About midday we arrived what at one time was deer camp for Steve, Ron and me. Nobody else around for miles. Mary simply is a hyper-miler hiker, and soon took off to do her ten miles. I opted for lazy, plinked around with my suppressed 300 Whisper – oops, Blackout. Brought along some gun and hunting magazines and read some of those. Even prepared for a campfire. Yep, that was before things warmed up Arizona style, which then ushers in all those restrictions.

That evening I did sneak away from camp with the Ruger American over my shoulder, but no ‘targets of opportunity’ showed up. The day wound down with quiet time at the campfire and a little star gazing.

The next morning I woke up a little later than I wanted.
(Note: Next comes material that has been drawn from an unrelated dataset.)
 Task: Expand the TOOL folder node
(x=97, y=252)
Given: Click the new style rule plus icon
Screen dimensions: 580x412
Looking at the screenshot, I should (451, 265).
So I hurried to get my gear and again left camp, to the north this time. About a half mile away I began looking for the ‘right’ juniper tree. And quickly found one where I could stand and hide, yet have plenty of view. It appeared to be a perfect morning, next to no wind, and temperatures barely above freezing. There was a little ice on the dishes from the evening before. Soon fake news echoed over the prairie. Fake news of a rabbit struggling in agony, slowly dying. Fake news for something like a fox, coyote or bobcat of an easy meal.

Having done this fake news thing way before somebody came up with the label, the experiences ranged from a coyote bolting onto the scene while still blowing the first squealing sequence, to nothing showing up at all. Mostly the latter. Doesn’t matter. With the squealing the anticipation grows. The first sun rays hit my tree when I was into the second fake news paragraph. Then it got loud. About ten ravens found my noises too interesting. Some landed in a nearby tree, some circled me. Know that this bunch isn’t stupid. Soon they realized that the squeals are fake, and they flew on.

I continued with my broadcasting. With every new attempt the anticipation decreased. Mental games kick in: another failed attempt to fake out a yote? How much longer should I stay here? Would I have had more action if I had headed south from camp? Etc., etc.

Not sure what version of self-pity I was on when he showed up! The sun made that coyote stick out like a light, even though he was what looked like quite far away. And he just froze there. So, slowly the call came back to my lips, and the fake rabbit struggled in severe agony again. Except this yote was not impressed. He remained frozen, out there.

Now what?? Try calling one more time? If he turned and loped he’d be gone in under a second. Somehow my brother’s words popped into my mind: “Not shooting is also a miss!” I opted to slowly bring the Ruger to my shoulder. At least I did have the scope all way down, in this case 4.5X. As always, the heavy suppressor required definite lifting. But once the crosshairs were on target, they remained there better. When they settled at about the back of that dog I squeezed.


 
Fake News
The SigSauer belched, the supersonic Hornady hissed for what felt like a long time. And then terminated into a solid whack – Kugelschlag! The coyote collapsed in the back, then slowly fell over sideways in the front. Down! And now he was just as frozen as when he was standing moments before. I cycled the bolt, called some more. Occasionally one can fool a second critter even after a shot.

Not this time. Besides, I can’t deny that I really wanted to know just how far out there the yote had met my 110 grain Vmax, fueled by a max load of LilGun. So I carefully left my hiding spot. Nothing behind me. Couldn’t find the empty, either. I began my walk, counting the steps. After 276 I was at the dead coyote.

It made my day. Only problem was that I had no camera on me.

Of course I had no more objections when Mary wanted to go camping again the next week. And the week after that. You betcha each time I had the Ruger along, and the camera. I needed another coyote for this story. Guess what, they did not see it that way. But then Dan said he sort of really could use a story for the next newsletter.

Meaning, this is all you gonna get, this time. Or, if the publisher were to add some picture of a dead critter, it could be fake news.